Road Cycling

Why Do My ASSOS Shorts Cost £150?

Hannah finds out what makes ASSOS' shorts so expensive, and are they worth it?

Words by Hannah Reynolds

I’ve been wearing ASSOS shorts for twenty years, (not the same pair of course although I have a jersey from 2002 that is still in circulation) and in that time I’ve seen the range grow and become increasingly technical and sophisticated year on year.

ASSOS has always been a premium brand, its slogan ‘Sponsor yourself’ even acknowledges that buying ASSOS kit is an investment. Riders who have bought ASSOS have always done so in an understanding that it is a professional level garment for serious amateurs, at a serious price.

I have justified the expense to myself on a cost per wear basis, if my Windstopper bib-tights get worn every day throughout the winter, allowing me to continue to ride daily in even the coldest of weather then they are worth the £240 price tag.  I just wish I could remember to apply the same logic to jeans.

You know when kit feels good on and it performs well. That’s often reason enough to make it worth the money – whether it is an expensive or cheap garment. However, spending a day behind the scenes at the ASSOS factory in Switzerland made it abundantly apparent why it costs what it does.  Desirée Bergman-Maier, daughter of the founder of the brand Toni Maier-Moussa , showed me around.

Textile Testing

At ASSOS HQ in Switzerland the whole design and production process can be seen virtually under one roof. There are 5 pattern makers, 2 textile engineers, 1 full-time product tester and two part-time product testers. The attention to detail is meticulous and every aspect of the product is tested at multiple stages.

Textile testing is key to ensuring garments fit and perform as they should. An in-house laboratory works with the designers, sourcing new materials and working with textile manufacturers to find materials with the right properties.

Machines are used to snag, pull and distress in order to determine its limits

Samples of fabric are put through a number of different machines to test its ability to withstand friction, washing, snagging, shrinkage, colour fade and stretch. Machines run non-stop for 24 hours at a time, relentlessly trying to find the breaking point of the fabric.

All the fabric is sourced from within Europe and sent via HQ to be checked. 20% of every bolt of fabric is tested and quality controlled before it goes to the pattern cutters in Italy and finally to an exclusive factory in Bulgaria for stitching. Laborious, time consuming and expensive but it allows ASSOS to have total quality control at every stage.

Research and Design

It takes 3-4 years for a product to reach completion from the start of the design process to it appearing on sale. In one corner of the design room there is a large glass display case where garments are kept under lock and key, Desirée explained, “this is called the incubator, it is where products go for 1-2 months for a cooling off period. Sometimes we can become too obsessive, we tweak and change too much. My brother (Roche – head of product design) doesn’t always respect the calendar and production schedules, he is a perfectionist. He will make 80 prototypes sometimes before he is happy.”

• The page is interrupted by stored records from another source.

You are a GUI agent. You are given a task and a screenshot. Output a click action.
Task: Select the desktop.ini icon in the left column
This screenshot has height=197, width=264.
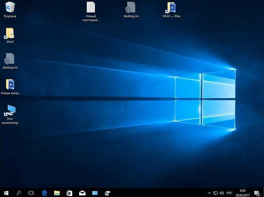click(x=10, y=61)
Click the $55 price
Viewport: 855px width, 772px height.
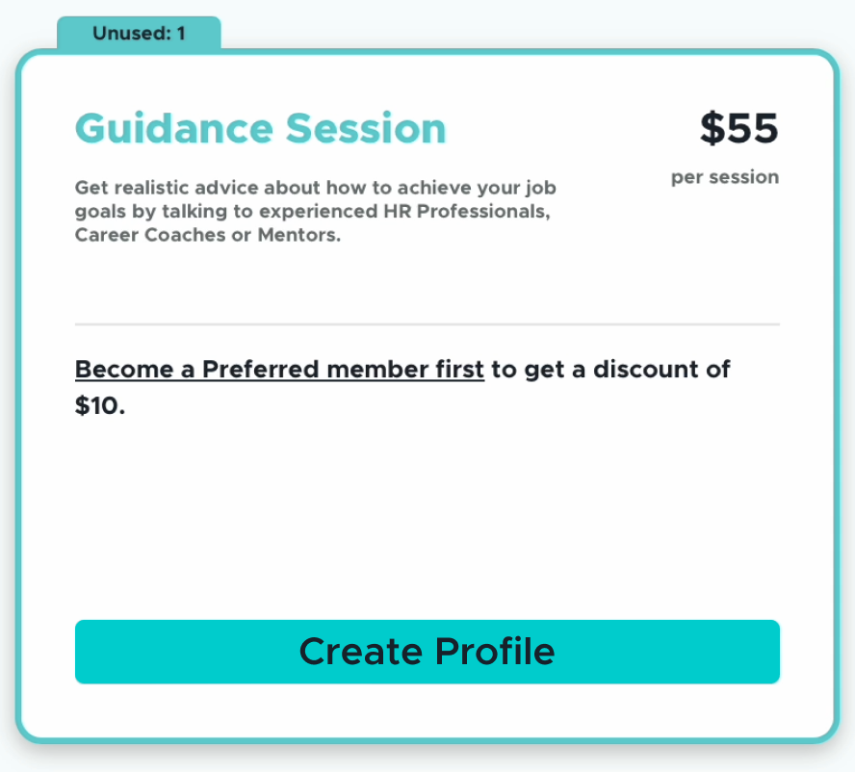point(738,128)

Roche prefers to work in isolation in order to create designs that are 100% innovative and original. Although I didn’t meet him, the impression gathered from staff at ASSOS is that he is regarded with both affection and frustration, the genius perfectionist who works to his own time scales and high standards. He is also the person behind the unusual names on ASSOS products, from pomPadour jacket to the Laalalai women’s collection.

Product testing

When a product is finished in the design area it goes through two stages of testing, the first with dedicated product testers who ride thinking and focusing on the feel and the fit of each garment and then with factory team riders.

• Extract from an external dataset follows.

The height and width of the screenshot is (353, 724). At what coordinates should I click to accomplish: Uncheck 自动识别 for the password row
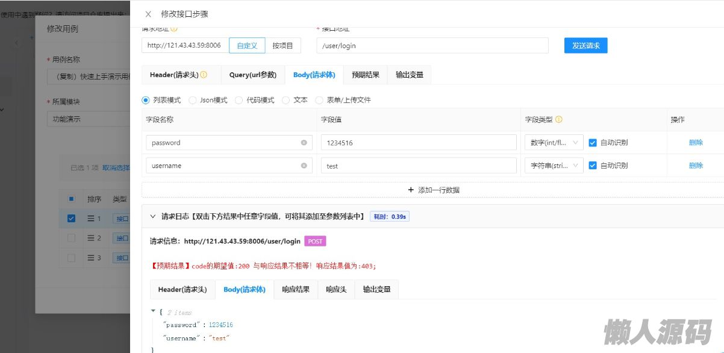(593, 143)
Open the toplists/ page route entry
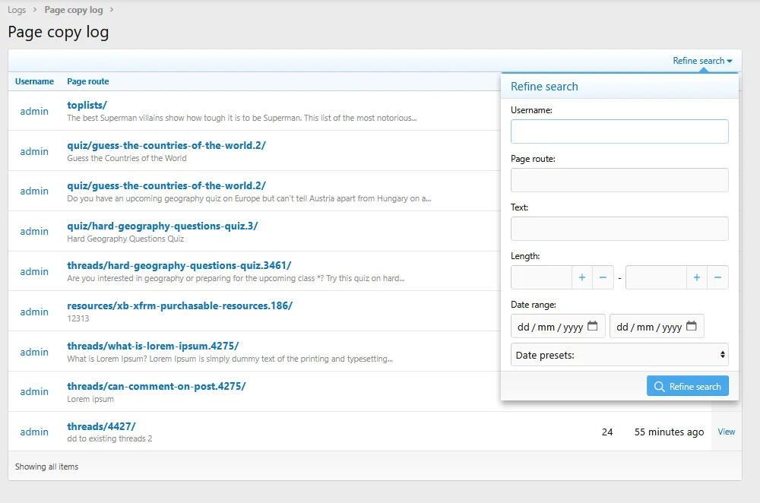This screenshot has width=760, height=503. pyautogui.click(x=87, y=105)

Product testing sounds like a dream job, but when I spoke to Danilo, one of the full time testers, he told me otherwise, “It is not so easy to be a tester, you have to be very sensitive to the garments. It is not easy to give feedback on the little details. We always ride the same lap so we can focus entirely on the garment and not be distracted. We make sure the lap has both climbs, downhills and coffee stops, all the things that riders will do in the kit so we can see how it feels to get sweaty and cool down. There is a women’s product testing team also, made of the women who work here at ASSOS. We also organise a fitting day with selected customers, male and female, so we can test the fit on a wider range of body shapes and physiques.”

Image: ASSOS

Once the product testers have made any adjustments needed with the designers then a batch will be manufactured that goes to the factory team riders, for them it is just a stress test of the textile, “we ask for the products back so we can see where it has rubbed or been worn, they do not give input on the design at this stage. They fill in a form after every ride, so we know how far they have ridden, in what conditions, how often it has been washed.”

Walking around the building in every department from design to testing to accounts the tell-tale sign of cyclists were present; sweaty cycling kit hanging up behind desks, or road shoes tucked away behind a chair. Nearly every member of staff will have a chance to ride in new designs and add their opinions.

It can take 3-4 years for a garment to get from design concept to reaching the shop floor. ASSOS is not a company that responds rapidly to fashion but it has a deep commitment to textiles, testing and creating designs that they believe will result in the best quality garment for rider performance.